“Caro acqua” nei campi di cipolla, Coldiretti e Cia dalla parte degli agricoltori

Un nutrito numero di agricoltori del Vibonese, produttori prevalentemente della Cipolla rossa di Tropea Igp particolarmente interessati all’irrigazione, ha rivolto una istanza alla Coldiretti interprovinciale e alla Confederazione italiana agricoltori di Vibo Valentia, promotrici della lista “Agricoltura, ambiente e territorio”. Gli agricoltori segnalano che «seppur in piena emergenza Covid-19, con la delibera presidenziale n. 6/B del 06.04.2020 del Consorzio di bonifica Tirreno Vibonese, peraltro in modo alquanto anomalo ravvisando addirittura il carattere d’urgenza, ha deliberato l’aumento delle tariffe per l’acqua di irrigazione».

Il Consorzio guidato dal Presidente Piccione – evidenziano i produttori – «ha preso questa decisione pure in presenza di una gravissima crisi di liquidità delle aziende agricole, che ha sconvolto i mercati con difficoltà per le esportazioni, con lo stop forzato del canale ristorazione e la chiusura di molte attività. In un momento particolarmente drammatico per il tessuto produttivo del territorio vibonese, che vanta produzioni di grande eccellenza come la Cipolla rossa di Tropea Calabria Igp, l’ente consortile – affermano – ha deciso di aumentare in modo del tutto ingiustificato le tariffe, rendendo di fatto impossibile la prosecuzione di molte attività agricole. Da parte del Consorzio, quale ente di tutela del patrimonio agricolo e ambientale, le aziende agricole si aspettavano ben altro trattamento, rispetto agli aumenti del tutto immotivati, che – rimarcano i firmatari – giungono per di più a stagione iniziata. Oltre alla mancanza di programmazione dimostrata dell’Ente consortile vibonese – aggiungono – sono gravissime le ricadute occupazionali, che destano preoccupazione per tutto il territorio, che vede impegnati, anche nell’indotto migliaia di addetti. È una situazione insostenibile – precisano – anche a fronte della minaccia del Consorzio di interrompere la fornitura di acqua, se entro e non oltre il 30 giugno, gli agricoltori non provvederanno a versare la differenza, adeguandosi quindi al tributo maggiorato deliberato ad aprile scorso». [Continua]
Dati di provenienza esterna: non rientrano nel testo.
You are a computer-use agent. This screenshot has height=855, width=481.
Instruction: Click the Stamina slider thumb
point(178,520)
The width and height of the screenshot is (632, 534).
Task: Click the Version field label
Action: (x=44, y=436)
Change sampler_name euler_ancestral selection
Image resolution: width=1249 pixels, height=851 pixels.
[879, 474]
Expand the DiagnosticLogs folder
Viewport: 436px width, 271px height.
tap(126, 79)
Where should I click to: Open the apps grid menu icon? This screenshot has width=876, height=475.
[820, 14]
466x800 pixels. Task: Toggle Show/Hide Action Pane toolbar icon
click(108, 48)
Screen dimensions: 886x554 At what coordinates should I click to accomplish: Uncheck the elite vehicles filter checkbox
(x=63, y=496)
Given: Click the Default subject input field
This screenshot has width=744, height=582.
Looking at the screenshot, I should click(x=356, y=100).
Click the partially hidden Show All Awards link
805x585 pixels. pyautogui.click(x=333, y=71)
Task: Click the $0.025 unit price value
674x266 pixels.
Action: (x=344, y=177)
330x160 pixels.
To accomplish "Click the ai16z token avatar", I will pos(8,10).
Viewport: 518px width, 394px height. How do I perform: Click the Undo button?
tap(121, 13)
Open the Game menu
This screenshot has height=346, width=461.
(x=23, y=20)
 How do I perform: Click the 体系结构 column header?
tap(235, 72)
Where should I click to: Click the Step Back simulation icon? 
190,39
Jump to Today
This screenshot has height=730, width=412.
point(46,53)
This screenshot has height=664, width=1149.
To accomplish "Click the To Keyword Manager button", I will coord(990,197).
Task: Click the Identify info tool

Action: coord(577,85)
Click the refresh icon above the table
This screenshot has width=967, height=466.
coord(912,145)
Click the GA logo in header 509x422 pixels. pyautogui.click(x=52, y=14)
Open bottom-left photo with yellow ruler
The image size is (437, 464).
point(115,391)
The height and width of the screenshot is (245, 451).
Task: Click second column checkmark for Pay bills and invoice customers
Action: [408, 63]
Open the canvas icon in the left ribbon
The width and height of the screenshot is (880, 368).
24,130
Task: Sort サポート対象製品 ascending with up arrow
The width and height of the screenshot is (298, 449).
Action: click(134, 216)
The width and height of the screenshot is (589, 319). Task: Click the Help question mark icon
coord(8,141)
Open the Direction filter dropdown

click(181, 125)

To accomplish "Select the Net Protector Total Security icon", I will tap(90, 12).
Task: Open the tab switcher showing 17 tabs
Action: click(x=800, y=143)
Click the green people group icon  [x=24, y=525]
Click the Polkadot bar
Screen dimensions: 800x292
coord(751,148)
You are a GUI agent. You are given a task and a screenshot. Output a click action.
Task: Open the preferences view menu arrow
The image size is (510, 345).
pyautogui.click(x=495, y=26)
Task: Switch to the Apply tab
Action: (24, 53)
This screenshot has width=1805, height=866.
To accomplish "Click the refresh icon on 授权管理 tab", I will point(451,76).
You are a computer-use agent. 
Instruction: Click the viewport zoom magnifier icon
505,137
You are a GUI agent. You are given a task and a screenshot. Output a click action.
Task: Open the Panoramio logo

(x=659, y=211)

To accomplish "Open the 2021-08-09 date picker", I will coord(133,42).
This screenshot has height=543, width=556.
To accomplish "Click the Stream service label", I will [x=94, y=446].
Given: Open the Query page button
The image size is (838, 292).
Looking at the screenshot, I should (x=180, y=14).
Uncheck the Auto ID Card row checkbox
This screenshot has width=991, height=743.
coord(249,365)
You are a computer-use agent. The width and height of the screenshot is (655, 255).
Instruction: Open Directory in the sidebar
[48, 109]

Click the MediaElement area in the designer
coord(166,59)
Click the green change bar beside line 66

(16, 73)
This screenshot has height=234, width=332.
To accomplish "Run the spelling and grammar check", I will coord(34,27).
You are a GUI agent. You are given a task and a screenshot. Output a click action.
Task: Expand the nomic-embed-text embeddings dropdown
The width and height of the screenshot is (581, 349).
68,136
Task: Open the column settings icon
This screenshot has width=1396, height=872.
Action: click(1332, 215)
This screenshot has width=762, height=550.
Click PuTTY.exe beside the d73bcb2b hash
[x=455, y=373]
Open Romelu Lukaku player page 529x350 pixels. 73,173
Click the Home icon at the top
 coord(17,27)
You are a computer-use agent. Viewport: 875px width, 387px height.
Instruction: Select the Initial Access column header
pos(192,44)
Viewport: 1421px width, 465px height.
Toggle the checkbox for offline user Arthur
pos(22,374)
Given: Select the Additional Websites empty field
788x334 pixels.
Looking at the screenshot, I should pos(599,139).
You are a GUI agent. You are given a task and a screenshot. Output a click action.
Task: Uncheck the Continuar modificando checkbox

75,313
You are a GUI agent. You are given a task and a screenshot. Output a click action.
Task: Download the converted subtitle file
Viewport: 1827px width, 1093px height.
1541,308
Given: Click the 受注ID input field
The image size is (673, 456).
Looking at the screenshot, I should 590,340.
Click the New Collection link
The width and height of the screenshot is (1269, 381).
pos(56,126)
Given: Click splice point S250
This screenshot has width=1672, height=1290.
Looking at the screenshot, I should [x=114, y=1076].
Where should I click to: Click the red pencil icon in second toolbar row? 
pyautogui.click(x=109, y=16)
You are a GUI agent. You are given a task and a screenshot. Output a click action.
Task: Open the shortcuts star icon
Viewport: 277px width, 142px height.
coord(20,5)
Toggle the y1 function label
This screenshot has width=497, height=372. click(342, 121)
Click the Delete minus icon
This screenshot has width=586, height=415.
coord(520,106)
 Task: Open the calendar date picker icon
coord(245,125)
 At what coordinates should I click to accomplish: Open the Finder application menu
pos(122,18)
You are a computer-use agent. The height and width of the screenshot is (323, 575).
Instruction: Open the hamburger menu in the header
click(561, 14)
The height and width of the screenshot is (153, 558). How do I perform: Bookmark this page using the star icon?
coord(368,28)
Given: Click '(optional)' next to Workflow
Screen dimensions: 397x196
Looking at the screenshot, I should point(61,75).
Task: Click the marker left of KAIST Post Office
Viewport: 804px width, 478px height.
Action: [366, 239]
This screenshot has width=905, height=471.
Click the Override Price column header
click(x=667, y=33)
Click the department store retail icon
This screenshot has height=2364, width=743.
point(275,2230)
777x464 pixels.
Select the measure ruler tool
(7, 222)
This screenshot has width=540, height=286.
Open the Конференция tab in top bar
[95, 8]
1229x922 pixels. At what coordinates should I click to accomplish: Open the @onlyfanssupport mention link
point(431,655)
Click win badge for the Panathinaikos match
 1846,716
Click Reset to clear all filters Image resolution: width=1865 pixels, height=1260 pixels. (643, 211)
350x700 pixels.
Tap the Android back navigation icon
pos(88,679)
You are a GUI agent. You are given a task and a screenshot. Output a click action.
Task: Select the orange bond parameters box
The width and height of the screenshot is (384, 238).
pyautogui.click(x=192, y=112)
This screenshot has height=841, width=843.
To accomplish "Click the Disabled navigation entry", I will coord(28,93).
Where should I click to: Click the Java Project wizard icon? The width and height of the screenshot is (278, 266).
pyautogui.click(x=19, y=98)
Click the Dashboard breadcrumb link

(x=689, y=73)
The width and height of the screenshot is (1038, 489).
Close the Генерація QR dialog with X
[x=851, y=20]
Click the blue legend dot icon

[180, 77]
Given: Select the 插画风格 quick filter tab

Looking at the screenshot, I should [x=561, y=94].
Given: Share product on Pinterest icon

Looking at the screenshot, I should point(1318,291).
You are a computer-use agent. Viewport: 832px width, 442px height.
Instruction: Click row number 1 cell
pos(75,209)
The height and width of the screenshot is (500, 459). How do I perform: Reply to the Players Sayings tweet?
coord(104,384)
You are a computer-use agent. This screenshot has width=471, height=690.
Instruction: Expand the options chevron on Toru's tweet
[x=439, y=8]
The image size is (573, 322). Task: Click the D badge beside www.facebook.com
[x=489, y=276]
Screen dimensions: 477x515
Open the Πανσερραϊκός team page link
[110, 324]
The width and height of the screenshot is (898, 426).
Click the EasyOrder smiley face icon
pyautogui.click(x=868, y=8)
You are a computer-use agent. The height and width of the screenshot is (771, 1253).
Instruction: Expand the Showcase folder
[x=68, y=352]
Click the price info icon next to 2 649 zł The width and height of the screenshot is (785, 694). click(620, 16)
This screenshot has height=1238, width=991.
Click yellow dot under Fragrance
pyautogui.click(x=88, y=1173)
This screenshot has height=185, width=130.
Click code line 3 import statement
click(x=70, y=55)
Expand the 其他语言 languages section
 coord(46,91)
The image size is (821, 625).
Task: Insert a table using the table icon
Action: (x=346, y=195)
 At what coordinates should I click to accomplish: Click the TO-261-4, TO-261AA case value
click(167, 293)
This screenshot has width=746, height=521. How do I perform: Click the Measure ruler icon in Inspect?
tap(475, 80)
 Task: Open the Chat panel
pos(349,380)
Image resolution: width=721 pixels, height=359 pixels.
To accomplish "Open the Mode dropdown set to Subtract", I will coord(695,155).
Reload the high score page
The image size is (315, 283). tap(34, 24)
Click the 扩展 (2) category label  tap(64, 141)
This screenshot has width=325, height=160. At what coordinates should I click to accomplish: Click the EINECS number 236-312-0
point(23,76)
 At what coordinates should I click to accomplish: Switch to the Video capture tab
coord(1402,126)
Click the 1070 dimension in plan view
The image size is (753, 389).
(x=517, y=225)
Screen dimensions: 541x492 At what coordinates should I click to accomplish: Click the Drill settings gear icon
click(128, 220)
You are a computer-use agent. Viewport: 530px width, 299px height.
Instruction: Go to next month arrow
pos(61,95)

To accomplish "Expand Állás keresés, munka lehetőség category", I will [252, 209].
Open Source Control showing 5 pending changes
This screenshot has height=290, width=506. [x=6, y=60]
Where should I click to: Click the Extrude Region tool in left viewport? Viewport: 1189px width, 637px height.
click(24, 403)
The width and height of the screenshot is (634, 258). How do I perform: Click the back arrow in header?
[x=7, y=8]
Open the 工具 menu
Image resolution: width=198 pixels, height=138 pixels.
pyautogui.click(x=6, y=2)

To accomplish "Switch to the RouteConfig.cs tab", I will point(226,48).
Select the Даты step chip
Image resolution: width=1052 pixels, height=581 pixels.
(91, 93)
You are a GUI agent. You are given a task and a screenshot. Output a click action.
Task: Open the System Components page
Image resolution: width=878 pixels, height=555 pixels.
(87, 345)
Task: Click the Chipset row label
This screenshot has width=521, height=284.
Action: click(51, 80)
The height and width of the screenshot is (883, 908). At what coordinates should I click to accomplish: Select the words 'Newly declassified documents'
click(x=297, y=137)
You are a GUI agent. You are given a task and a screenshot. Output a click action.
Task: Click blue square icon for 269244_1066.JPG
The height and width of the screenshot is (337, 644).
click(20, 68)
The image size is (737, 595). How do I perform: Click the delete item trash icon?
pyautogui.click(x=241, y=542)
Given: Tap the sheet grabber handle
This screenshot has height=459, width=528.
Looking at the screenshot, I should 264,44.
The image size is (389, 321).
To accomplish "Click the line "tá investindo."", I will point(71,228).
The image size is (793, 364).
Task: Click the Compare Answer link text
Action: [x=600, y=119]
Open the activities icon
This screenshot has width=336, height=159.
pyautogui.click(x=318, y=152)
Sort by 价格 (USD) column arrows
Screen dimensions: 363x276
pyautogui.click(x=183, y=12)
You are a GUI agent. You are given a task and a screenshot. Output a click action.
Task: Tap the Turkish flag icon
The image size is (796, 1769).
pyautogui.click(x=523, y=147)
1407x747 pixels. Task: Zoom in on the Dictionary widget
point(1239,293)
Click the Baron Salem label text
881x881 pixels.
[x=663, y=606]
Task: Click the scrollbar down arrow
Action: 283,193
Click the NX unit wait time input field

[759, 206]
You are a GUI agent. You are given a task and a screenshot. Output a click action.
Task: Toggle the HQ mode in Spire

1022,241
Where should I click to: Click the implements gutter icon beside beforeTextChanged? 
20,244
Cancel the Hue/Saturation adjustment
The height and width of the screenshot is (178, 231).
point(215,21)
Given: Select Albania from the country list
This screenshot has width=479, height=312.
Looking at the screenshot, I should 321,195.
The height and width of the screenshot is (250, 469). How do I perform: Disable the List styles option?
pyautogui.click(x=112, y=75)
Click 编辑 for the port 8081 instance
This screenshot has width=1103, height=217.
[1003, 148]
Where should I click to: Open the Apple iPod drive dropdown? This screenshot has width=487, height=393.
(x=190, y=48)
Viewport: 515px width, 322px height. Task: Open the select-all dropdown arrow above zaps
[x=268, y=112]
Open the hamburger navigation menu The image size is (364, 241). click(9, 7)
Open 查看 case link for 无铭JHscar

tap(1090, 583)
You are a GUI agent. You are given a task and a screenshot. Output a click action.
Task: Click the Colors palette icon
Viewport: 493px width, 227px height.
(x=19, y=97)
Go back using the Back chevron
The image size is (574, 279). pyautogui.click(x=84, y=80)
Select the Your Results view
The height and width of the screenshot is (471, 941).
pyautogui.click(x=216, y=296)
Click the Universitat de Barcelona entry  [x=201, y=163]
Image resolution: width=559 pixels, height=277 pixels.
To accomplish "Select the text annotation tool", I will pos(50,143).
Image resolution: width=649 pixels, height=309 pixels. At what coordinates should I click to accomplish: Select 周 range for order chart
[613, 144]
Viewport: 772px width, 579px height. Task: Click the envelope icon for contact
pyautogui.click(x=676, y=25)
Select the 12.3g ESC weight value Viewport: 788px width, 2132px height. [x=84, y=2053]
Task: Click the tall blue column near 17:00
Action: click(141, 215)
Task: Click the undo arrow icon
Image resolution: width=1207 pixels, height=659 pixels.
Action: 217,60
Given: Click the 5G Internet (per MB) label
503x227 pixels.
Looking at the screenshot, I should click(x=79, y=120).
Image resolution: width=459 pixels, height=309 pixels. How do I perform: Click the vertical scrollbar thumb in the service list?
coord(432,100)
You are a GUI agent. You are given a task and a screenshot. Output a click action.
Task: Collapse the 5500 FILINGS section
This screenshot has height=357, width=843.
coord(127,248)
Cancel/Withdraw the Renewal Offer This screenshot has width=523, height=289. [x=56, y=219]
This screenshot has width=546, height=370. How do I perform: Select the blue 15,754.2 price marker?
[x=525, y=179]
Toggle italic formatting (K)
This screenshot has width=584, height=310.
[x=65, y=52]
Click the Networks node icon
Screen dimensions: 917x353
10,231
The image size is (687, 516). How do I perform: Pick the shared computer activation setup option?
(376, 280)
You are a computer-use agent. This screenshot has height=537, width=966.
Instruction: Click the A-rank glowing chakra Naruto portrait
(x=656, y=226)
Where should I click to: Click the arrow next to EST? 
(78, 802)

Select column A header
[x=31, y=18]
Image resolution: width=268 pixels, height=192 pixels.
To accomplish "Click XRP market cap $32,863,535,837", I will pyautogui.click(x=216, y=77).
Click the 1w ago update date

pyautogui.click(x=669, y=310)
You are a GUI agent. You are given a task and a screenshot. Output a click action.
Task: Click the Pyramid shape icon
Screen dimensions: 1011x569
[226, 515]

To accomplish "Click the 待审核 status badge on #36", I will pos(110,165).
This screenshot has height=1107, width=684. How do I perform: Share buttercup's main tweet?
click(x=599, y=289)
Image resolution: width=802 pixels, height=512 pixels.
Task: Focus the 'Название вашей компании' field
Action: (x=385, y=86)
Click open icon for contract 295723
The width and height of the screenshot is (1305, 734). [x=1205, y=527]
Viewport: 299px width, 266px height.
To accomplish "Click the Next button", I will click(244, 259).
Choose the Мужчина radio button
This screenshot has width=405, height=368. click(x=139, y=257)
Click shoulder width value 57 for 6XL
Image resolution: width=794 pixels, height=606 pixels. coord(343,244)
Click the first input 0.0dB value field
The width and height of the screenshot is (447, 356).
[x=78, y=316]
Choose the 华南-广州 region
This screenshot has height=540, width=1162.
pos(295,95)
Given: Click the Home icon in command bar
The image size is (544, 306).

Gli agricoltori stanno procedendo ad una raccolta firme, per chiedere al Consorzio di ritornare sui suoi passi, annullando l’aumento tariffario per l’acqua di irrigazione, e chiedono l’intervento del prefetto di Vibo Valentia e dell’assessore regionale all’Agricoltura. «È evidente – concludono – che se l’aumento tariffario non sarà annullato dal Consorzio, gli agricoltori sono pronti a proteste eclatanti, a salvaguardia del loro lavoro e di quello dei loro dipendenti».